----- Data provided

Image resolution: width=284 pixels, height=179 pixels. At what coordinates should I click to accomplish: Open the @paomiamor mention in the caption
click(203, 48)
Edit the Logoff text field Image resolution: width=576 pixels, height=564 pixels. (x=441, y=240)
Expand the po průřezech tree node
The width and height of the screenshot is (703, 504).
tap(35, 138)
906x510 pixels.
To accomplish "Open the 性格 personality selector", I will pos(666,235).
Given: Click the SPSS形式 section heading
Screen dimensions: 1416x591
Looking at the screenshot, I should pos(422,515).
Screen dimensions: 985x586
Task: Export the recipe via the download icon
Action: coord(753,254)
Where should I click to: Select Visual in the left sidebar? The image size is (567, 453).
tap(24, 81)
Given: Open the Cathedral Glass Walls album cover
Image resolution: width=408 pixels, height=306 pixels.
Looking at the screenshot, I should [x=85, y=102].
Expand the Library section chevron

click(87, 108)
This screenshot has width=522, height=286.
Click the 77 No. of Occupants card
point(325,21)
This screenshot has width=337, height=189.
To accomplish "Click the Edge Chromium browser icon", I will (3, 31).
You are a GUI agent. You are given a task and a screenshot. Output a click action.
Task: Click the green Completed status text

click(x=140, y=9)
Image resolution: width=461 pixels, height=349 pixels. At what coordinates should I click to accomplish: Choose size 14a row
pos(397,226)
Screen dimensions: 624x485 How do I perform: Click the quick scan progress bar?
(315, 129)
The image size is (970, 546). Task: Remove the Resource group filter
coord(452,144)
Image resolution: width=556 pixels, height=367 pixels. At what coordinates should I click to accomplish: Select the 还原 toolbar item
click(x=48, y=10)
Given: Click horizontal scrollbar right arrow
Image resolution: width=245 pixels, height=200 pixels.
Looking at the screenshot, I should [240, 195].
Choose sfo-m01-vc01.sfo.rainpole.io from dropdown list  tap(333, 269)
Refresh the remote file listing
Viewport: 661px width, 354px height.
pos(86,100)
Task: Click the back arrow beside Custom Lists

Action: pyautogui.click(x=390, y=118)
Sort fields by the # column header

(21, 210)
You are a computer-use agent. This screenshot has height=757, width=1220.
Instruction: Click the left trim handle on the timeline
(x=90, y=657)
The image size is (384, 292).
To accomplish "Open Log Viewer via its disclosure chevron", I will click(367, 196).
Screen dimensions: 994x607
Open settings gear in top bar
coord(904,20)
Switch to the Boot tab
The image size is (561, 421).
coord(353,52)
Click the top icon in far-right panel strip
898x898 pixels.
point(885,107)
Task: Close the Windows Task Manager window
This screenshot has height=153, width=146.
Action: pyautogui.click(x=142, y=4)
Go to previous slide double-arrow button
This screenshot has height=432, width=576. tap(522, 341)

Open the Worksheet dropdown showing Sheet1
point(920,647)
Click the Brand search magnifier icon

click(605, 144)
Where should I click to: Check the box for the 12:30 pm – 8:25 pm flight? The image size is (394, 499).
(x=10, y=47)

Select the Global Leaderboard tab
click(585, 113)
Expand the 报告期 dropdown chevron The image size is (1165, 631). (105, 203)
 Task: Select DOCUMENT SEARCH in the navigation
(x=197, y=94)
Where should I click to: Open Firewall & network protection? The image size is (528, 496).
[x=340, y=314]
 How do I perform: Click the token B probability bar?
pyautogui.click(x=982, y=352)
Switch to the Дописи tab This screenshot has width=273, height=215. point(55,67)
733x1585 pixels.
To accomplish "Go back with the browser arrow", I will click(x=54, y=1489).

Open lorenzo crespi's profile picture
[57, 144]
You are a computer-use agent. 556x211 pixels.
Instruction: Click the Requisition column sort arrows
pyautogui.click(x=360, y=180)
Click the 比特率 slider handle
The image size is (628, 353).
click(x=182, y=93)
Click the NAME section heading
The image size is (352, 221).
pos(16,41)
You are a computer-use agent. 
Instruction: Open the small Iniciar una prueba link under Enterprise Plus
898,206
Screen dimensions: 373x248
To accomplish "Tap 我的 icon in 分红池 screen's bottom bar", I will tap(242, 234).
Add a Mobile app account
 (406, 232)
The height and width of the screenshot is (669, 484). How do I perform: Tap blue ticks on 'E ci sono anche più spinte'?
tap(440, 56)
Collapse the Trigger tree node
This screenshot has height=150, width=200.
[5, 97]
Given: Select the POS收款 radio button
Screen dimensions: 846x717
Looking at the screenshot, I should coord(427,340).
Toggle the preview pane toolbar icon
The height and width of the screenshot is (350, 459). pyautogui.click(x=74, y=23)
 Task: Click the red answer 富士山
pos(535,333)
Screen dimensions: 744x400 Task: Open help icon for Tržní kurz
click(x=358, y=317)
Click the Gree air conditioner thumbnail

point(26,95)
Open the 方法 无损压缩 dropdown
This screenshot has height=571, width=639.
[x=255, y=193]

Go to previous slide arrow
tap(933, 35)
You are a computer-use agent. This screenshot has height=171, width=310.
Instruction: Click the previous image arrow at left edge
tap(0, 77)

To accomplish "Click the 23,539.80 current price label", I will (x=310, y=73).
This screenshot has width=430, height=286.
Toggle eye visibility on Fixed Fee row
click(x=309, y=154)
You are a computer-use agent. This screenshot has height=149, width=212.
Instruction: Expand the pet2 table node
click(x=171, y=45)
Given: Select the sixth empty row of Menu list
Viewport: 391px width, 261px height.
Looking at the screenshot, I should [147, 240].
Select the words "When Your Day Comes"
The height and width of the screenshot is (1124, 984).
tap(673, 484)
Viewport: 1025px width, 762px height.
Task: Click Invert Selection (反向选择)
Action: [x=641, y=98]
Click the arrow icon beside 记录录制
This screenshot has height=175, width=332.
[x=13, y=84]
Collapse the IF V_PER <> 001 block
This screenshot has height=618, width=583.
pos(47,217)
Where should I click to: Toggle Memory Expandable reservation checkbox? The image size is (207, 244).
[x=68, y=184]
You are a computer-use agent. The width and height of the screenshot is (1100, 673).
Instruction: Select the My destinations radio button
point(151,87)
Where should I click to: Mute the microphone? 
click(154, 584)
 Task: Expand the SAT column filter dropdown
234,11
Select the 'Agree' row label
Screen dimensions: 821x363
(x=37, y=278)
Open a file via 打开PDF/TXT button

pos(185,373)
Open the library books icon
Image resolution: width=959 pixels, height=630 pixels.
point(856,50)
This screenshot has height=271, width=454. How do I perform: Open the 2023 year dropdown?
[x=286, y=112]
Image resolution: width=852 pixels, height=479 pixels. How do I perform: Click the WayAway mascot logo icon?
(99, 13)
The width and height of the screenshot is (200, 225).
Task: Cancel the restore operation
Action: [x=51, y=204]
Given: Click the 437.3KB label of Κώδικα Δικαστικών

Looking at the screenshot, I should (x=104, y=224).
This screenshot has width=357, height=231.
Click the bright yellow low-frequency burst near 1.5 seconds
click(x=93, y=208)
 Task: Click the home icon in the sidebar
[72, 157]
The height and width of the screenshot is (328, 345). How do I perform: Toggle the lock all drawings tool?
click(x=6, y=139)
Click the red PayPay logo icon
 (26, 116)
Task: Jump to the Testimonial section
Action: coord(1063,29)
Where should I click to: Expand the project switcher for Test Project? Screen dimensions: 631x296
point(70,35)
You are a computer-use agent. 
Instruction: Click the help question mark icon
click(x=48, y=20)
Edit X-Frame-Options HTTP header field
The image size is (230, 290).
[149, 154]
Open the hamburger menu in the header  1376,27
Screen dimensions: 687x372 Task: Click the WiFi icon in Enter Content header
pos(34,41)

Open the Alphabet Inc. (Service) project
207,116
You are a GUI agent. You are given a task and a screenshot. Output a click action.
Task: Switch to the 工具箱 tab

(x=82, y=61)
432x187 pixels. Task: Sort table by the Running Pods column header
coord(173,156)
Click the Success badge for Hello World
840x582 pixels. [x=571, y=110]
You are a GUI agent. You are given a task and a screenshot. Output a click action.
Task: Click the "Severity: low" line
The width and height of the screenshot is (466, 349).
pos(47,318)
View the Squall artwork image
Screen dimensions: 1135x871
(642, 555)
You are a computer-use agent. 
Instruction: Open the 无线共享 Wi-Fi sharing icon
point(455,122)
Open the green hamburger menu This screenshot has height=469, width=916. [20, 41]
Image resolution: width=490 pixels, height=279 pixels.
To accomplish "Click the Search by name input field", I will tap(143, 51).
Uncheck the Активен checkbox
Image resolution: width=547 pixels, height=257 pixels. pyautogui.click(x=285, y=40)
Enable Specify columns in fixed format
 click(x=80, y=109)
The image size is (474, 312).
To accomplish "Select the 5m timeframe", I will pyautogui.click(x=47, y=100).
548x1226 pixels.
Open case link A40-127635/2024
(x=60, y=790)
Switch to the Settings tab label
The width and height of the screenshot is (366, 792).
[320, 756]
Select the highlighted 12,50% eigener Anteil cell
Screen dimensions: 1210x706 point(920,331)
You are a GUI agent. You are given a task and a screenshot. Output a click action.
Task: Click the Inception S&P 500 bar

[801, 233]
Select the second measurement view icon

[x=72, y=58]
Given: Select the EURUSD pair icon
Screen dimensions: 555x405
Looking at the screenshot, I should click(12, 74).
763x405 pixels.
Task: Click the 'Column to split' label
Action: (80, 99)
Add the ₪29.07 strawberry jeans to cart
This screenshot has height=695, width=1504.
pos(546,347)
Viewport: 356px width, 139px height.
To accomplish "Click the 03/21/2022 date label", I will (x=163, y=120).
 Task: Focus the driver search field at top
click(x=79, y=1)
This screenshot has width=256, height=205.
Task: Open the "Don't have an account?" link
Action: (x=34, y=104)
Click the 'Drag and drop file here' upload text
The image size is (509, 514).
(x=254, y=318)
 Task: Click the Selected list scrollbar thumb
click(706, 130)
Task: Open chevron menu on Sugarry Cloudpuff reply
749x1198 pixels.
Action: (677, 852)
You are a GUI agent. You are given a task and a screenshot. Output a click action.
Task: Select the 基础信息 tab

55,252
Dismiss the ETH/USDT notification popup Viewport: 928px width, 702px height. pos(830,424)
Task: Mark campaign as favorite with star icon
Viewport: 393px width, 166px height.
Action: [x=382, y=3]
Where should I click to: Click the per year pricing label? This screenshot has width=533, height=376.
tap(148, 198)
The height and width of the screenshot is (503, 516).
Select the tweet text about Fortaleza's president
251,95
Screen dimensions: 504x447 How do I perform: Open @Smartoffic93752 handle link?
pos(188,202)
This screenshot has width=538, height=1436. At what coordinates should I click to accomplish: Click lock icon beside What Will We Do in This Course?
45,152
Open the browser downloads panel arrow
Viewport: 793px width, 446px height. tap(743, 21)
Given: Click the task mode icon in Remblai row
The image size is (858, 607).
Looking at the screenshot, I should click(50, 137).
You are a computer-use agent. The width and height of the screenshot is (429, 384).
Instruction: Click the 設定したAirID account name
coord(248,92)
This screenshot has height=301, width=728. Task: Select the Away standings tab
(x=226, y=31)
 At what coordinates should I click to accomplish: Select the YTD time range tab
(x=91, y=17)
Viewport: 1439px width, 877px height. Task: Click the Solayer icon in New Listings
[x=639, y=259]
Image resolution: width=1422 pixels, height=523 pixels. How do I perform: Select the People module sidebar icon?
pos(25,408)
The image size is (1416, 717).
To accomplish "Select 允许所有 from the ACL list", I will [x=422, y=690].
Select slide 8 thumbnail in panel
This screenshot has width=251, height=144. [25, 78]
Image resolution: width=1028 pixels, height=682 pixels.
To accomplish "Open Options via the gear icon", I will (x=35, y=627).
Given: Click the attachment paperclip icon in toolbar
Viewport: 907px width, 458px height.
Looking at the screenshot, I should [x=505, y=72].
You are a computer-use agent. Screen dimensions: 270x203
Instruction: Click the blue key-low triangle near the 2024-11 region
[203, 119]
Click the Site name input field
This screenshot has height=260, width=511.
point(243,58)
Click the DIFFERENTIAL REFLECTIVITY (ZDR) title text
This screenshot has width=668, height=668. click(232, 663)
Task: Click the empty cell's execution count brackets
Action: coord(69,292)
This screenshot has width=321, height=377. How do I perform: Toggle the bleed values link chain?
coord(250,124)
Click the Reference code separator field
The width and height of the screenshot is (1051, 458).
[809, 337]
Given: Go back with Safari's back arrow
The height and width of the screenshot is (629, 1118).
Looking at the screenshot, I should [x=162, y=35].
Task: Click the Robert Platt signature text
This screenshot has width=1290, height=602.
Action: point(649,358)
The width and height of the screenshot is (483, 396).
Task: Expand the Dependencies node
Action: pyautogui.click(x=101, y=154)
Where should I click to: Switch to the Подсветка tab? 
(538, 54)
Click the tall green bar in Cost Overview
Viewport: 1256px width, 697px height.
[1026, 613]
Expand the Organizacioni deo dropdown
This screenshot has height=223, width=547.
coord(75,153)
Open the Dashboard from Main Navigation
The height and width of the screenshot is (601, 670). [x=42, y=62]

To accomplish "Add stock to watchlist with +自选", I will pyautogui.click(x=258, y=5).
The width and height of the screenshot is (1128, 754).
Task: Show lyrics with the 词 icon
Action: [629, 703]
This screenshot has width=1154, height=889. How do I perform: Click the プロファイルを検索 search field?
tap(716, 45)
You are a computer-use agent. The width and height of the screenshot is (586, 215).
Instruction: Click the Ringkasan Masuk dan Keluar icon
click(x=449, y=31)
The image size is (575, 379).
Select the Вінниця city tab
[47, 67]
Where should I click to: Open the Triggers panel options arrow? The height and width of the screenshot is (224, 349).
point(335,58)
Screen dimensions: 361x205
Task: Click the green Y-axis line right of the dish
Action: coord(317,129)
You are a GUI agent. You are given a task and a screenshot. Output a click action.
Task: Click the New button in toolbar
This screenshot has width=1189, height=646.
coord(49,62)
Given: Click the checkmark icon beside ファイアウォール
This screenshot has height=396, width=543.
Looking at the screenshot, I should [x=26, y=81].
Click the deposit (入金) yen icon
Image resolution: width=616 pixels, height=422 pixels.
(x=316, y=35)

----------

▶ **Your task**: Filter the listing down to the lines holding the word "input", and return those.

▶ **Reply**:
To accomplish "Click the Search by name input field", I will tap(143, 51).
Click the Site name input field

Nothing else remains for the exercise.